Suffice it to say, that I have come full circle in my professional life. My first grown up job, in 1977 at age 15, was as a keypunch operator. (My younger readers will have no idea what a keypunch is – they’ll have to resort to Wikipedia). Basically, I was doing data entry. And now, 45 years later, I find myself again employed as a data entry clerk. And God forbid if I hit the wrong button or choose the wrong code because when I do and the form won’t go through or the note is kicked back because something is outside the computer’s understanding, the nasty grams start arriving in the email to make sure I fix it quickly because the funds must flow.
I’ve made a pact with myself. On the day I retire, I’m taking one of the computer terminals out of the office, carrying it out to the three story glass atrium, and drop kicking it off the top level to shatter on the marble below. There would be something immensely satisfying in seeing all of its electronic guts spread across the floor, winking in the fluorescent light. When I was in college, I came across a great way of stress relief finals week. Head off to the thrift store, buy some real cheap porcelain dinnerware, and heave it off the roof of the dorm into the dumpster.

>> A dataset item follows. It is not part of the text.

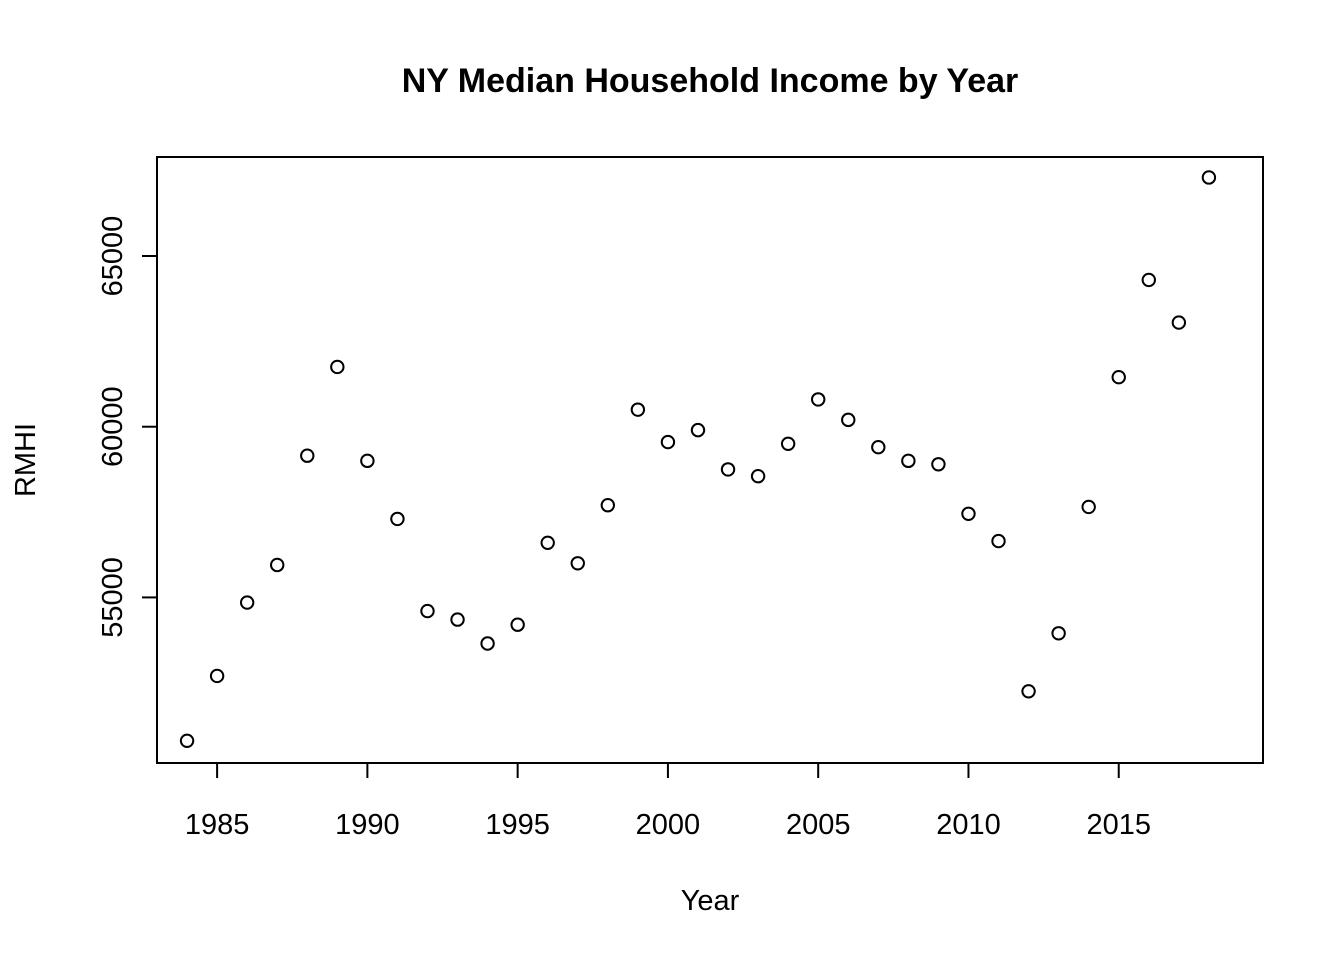 The height and width of the screenshot is (960, 1344). Describe the element at coordinates (368, 825) in the screenshot. I see `x-tick-label: 1990` at that location.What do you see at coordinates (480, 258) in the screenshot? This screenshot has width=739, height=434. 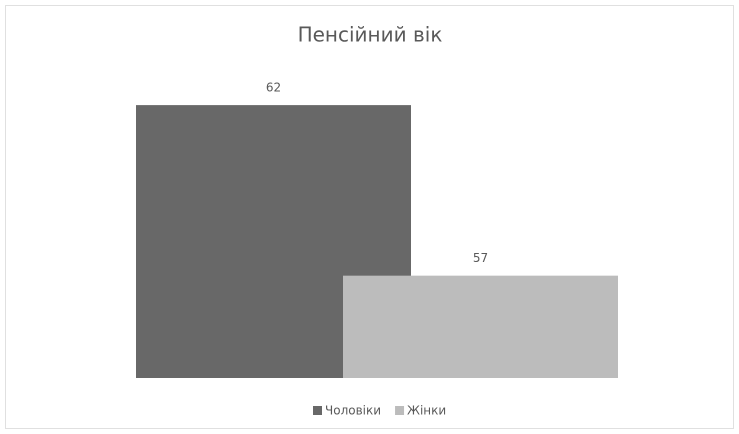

The sound of shattering crockery could bring even the highest levels of anxiety down a notch. I’ve always had to be controlled in the destruction of things as I don’t like making a mess. Neither Tommy nor Steve was that way. If they were in high dudgeon, they would often reach for the nearest object and fling it in a fit of pique without regard to its value or fragility. More than once I had to look at them and say something along the lines of ‘Clean that up. I’m going to bed.’ I’ve got far too many things stuffed into this condo. Maybe I ought to break a few of them. Maybe it’ll get me out of my head and reconnected.